Problem details:
In full and without alteration, print the entries.

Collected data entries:
########################################
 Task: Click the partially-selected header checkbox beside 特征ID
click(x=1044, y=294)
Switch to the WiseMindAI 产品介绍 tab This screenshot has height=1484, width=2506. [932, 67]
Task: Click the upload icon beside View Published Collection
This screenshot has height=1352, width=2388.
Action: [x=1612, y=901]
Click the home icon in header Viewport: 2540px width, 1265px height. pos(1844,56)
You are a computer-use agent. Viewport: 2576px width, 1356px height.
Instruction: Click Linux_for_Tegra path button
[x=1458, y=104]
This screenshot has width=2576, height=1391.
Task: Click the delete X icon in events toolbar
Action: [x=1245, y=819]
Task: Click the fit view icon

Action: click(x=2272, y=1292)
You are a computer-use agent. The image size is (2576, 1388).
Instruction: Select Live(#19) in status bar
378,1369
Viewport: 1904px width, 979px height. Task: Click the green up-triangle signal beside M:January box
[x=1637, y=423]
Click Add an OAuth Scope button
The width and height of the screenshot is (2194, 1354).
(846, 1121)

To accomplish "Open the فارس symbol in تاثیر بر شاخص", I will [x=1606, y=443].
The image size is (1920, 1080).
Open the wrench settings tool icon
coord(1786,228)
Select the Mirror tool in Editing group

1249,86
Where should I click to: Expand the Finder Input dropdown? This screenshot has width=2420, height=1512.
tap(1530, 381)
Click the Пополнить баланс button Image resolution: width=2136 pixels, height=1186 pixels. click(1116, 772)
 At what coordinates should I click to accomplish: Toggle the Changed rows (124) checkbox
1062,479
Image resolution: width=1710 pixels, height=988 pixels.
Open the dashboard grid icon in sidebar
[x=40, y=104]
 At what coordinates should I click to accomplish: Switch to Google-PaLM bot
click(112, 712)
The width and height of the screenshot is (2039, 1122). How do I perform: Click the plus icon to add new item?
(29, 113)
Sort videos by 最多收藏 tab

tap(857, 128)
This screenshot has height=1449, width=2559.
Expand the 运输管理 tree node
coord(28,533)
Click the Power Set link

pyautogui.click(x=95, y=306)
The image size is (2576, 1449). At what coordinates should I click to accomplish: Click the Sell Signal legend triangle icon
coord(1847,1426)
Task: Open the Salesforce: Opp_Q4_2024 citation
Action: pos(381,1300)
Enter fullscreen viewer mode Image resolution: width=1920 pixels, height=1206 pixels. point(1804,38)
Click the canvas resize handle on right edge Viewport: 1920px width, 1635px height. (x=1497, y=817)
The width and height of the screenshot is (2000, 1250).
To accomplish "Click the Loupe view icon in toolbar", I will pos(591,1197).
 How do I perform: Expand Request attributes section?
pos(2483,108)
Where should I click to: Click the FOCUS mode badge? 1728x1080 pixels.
########################################
Your response:
 Task: Click the partially-selected header checkbox beside 特征ID
click(x=1044, y=294)
Switch to the WiseMindAI 产品介绍 tab This screenshot has height=1484, width=2506. [932, 67]
Task: Click the upload icon beside View Published Collection
This screenshot has height=1352, width=2388.
Action: [x=1612, y=901]
Click the home icon in header Viewport: 2540px width, 1265px height. pos(1844,56)
You are a computer-use agent. Viewport: 2576px width, 1356px height.
Instruction: Click Linux_for_Tegra path button
[x=1458, y=104]
This screenshot has width=2576, height=1391.
Task: Click the delete X icon in events toolbar
Action: [x=1245, y=819]
Task: Click the fit view icon

Action: click(x=2272, y=1292)
You are a computer-use agent. The image size is (2576, 1388).
Instruction: Select Live(#19) in status bar
378,1369
Viewport: 1904px width, 979px height. Task: Click the green up-triangle signal beside M:January box
[x=1637, y=423]
Click Add an OAuth Scope button
The width and height of the screenshot is (2194, 1354).
(846, 1121)

To accomplish "Open the فارس symbol in تاثیر بر شاخص", I will [x=1606, y=443].
The image size is (1920, 1080).
Open the wrench settings tool icon
coord(1786,228)
Select the Mirror tool in Editing group

1249,86
Where should I click to: Expand the Finder Input dropdown? This screenshot has width=2420, height=1512.
tap(1530, 381)
Click the Пополнить баланс button Image resolution: width=2136 pixels, height=1186 pixels. click(1116, 772)
 At what coordinates should I click to accomplish: Toggle the Changed rows (124) checkbox
1062,479
Image resolution: width=1710 pixels, height=988 pixels.
Open the dashboard grid icon in sidebar
[x=40, y=104]
 At what coordinates should I click to accomplish: Switch to Google-PaLM bot
click(112, 712)
The width and height of the screenshot is (2039, 1122). How do I perform: Click the plus icon to add new item?
(29, 113)
Sort videos by 最多收藏 tab

tap(857, 128)
This screenshot has height=1449, width=2559.
Expand the 运输管理 tree node
coord(28,533)
Click the Power Set link

pyautogui.click(x=95, y=306)
The image size is (2576, 1449). At what coordinates should I click to accomplish: Click the Sell Signal legend triangle icon
coord(1847,1426)
Task: Open the Salesforce: Opp_Q4_2024 citation
Action: pos(381,1300)
Enter fullscreen viewer mode Image resolution: width=1920 pixels, height=1206 pixels. point(1804,38)
Click the canvas resize handle on right edge Viewport: 1920px width, 1635px height. (x=1497, y=817)
The width and height of the screenshot is (2000, 1250).
To accomplish "Click the Loupe view icon in toolbar", I will pos(591,1197).
 How do I perform: Expand Request attributes section?
pos(2483,108)
Where should I click to: Click the FOCUS mode badge? 1728x1080 pixels.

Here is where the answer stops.